Telus (TSE:T), Canada’s third-biggest wireless carrier, is closing its chain of Blacks Photo Corp. retail photography stores, saying it wasn’t able to make a profit.
“Technological innovations have changed the way Canadians take and share photographs, with fewer of us using retail photo outlets,” the Vancouver, British Columbia-based company said in an e-mailed statement today.
“Despite the positive momentum and financial improvements our Blacks team has delivered over the last year, we have been unable to realize profitable growth and it would take considerable investment to adapt Blacks to ongoing change,” Telus spokesperson Luiza Staniec said in the statement.
All 59 of the chain’s stores will close, effective August 8.
Telus had been closing stores since buying the chain’s 113 outlets for C$28 million in 2009 to expand its platform for telephone products after BCE Inc. bought The Source chain of electronics stores.

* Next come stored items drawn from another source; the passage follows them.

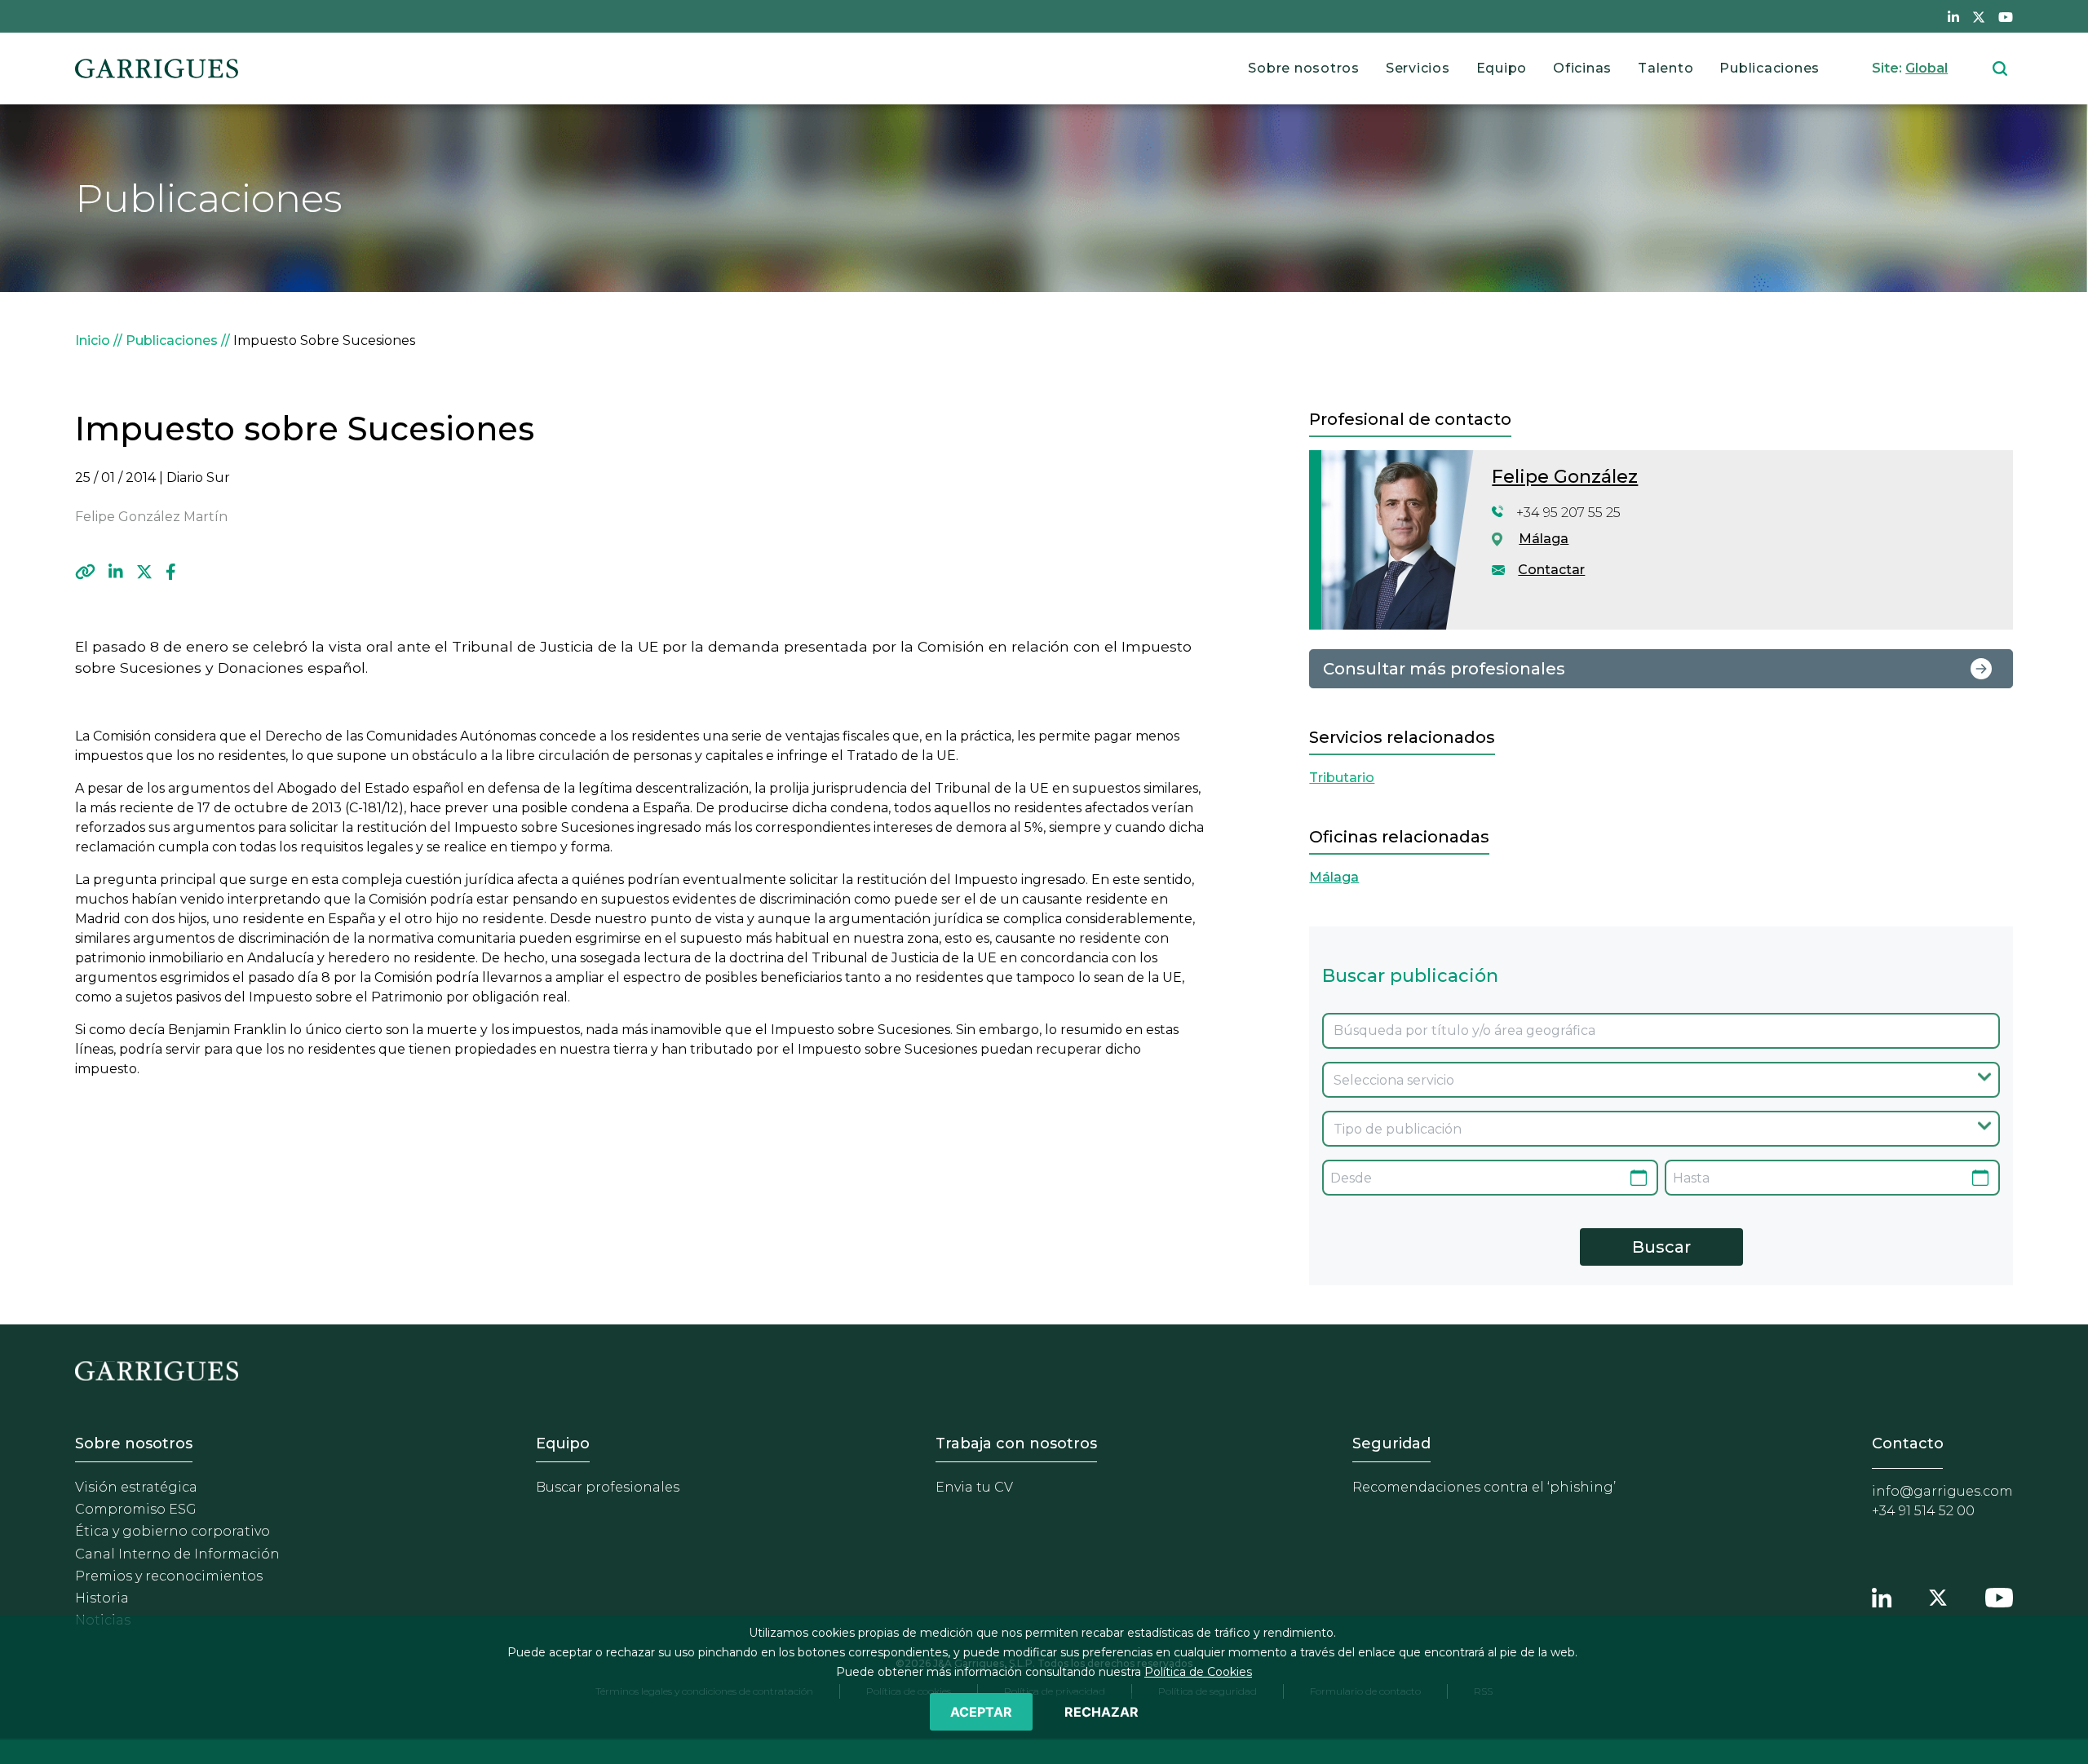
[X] (144, 571)
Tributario (1341, 777)
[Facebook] (171, 571)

Telus has 160 retail outlets of its own.
Canada’s biggest wireless companies have competed for more retail space over the past six years as the federal government tried to increase competition by supporting smaller companies like Wind Mobile and Mobilicity.
Last year, BCE paid C$670 million for smartphone retailer Glentel Inc. and sold a 50 percent stake in the company to Rogers Communications Inc.
The shut-down of the remaining stores, most of them in Ontario, will leave 485 employees without jobs, but Telus will try to find them positions at its Telus and Koodo mobile phone outlets, Staniec said.
Blacks was founded in 1939 when Eddie Black opened a camera store in Toronto. He sold the store to his sons, who expanded the Blacks chain across the country in the 1960s before selling. They grew the camera chain to 100 outlets and in 1977, revolutionized the photo print industry when they became the first retailed to offer larger 4x6 prints, instead of the standard 3.5x5. The new print size immediately caught on with consumers, forcing Blacks’ competitors to eventually increase their print size as well.
Blacks was sold in 1985 for $100 million to Scott's Hospitality Inc. In 1993, Fuji Film bought the chain’s 210 stores for $65 million, before Telus bought the retailer in 2009.
Telus said it was not able to find a buyer for the chain.
Telus will report the financial consequences of shutting down Blacks in its next quarterly results release, expected in August.